LW: Many years ago, I was surprised by the common forms of dog chew as a pet product. Many dog chews are in fact in the shape of little houses, very architectural. My point of departure back then was this means nothing to the dog. However it is visually, the dog only wishes to consume the product in a very specific, somehow brutal manner. The discrepancy between human’s wishful thinking and the dog’s desire perhaps is very much similar to the discrepancy found in the relationship between the artist and the viewer. If we are to consider the concept of the “artwork”, the specific form of the artwork or where this form originates from is not that important a question to me. What is important is that it is already itself the incarnation of desire and power.

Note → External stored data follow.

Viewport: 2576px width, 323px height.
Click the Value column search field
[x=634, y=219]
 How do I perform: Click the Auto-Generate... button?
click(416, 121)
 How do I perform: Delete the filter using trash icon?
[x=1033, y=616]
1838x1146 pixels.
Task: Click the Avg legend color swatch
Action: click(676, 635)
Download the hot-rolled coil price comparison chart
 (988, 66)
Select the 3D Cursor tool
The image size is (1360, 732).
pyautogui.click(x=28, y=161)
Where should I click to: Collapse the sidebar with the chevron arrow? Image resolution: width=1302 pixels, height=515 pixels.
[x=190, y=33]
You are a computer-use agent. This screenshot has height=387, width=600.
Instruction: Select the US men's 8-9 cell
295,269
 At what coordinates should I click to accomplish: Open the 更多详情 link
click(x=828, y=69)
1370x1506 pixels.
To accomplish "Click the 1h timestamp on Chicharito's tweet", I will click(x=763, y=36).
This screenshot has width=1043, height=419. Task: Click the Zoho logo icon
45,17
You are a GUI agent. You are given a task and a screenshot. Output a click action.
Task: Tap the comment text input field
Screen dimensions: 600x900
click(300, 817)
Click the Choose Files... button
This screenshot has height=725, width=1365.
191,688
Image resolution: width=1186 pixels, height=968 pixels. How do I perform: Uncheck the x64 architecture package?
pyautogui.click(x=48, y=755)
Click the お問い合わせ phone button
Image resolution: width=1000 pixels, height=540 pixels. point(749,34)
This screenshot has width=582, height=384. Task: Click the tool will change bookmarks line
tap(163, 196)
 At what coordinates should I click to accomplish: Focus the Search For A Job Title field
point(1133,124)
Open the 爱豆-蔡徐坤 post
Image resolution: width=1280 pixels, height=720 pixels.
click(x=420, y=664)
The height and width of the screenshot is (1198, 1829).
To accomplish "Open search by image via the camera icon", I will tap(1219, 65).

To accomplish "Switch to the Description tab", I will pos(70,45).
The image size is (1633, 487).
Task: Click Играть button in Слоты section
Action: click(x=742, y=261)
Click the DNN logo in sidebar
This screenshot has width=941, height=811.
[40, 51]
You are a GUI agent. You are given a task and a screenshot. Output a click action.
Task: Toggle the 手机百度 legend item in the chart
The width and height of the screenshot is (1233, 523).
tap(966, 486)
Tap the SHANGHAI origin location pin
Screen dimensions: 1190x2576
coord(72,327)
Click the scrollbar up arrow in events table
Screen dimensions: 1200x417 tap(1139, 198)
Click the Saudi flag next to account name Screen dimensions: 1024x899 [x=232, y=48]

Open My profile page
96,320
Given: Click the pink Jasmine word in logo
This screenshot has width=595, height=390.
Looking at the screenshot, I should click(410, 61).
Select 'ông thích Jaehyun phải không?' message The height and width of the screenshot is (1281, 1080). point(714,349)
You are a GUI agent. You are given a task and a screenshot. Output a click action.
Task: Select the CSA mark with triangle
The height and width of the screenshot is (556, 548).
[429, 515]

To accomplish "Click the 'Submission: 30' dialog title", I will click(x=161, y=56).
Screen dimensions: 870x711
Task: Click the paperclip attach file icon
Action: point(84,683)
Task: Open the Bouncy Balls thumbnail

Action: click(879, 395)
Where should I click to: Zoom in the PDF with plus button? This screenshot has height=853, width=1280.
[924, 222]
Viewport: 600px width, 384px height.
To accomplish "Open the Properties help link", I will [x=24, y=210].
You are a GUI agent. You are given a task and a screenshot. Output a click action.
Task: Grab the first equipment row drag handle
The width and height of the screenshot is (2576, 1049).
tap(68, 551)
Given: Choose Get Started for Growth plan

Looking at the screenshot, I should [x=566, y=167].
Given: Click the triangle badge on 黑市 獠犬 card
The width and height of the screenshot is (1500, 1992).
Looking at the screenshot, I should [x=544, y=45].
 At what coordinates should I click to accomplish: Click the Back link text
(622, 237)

I hope a work as such could pave the way for a reconsideration of the concept of the “artwork” for us, what it really is, or how it operates in the relationship between the creator and the viewer.
SG: Likewise, I’m interested in Look! Books—how did you begin working with books and why did you evolve towards more abstract forms?
LW: The books were initially inspired by an imagination of time and knowledge. This unbearable weight itself reminds us of the forsaken lesson: our existences are conditional on omnipresent gravity. This is the purest perception, like a rock, and the first book sculpture was a rock, a meteor in fact. To me, Look! Book is not abstract. It is an imagination of civilisation, and its form reminds me that the real does not come from verisimilitude, but comes from perceptual and spiritual truthfulness. Abstraction processes this perception with reduction, and what is left is the essence of the works.
I believe the Untitled paintings are part of your Purple Air series, which started as cityscapes and have evolved to become abstract grids. They remind me of Jiang Zhi’s computer error paintings. What is the effect you’re going for in these works?
The paintings work as marks of colors, a change in the look and attitude of the exhibition. Be it the Purple Air series or the Liberation series, the paintings question from the very beginning our ways of seeing. All images are political, as we have already lost our “natural” status. To me, everything on the computer screen is naturally present, and therefore not much intervention or creation is necessitated. I face millions of choices, and choices create reality. This is what abstraction is to me.—[O]
Liu Wei: Colors continues at UCCA until April 17.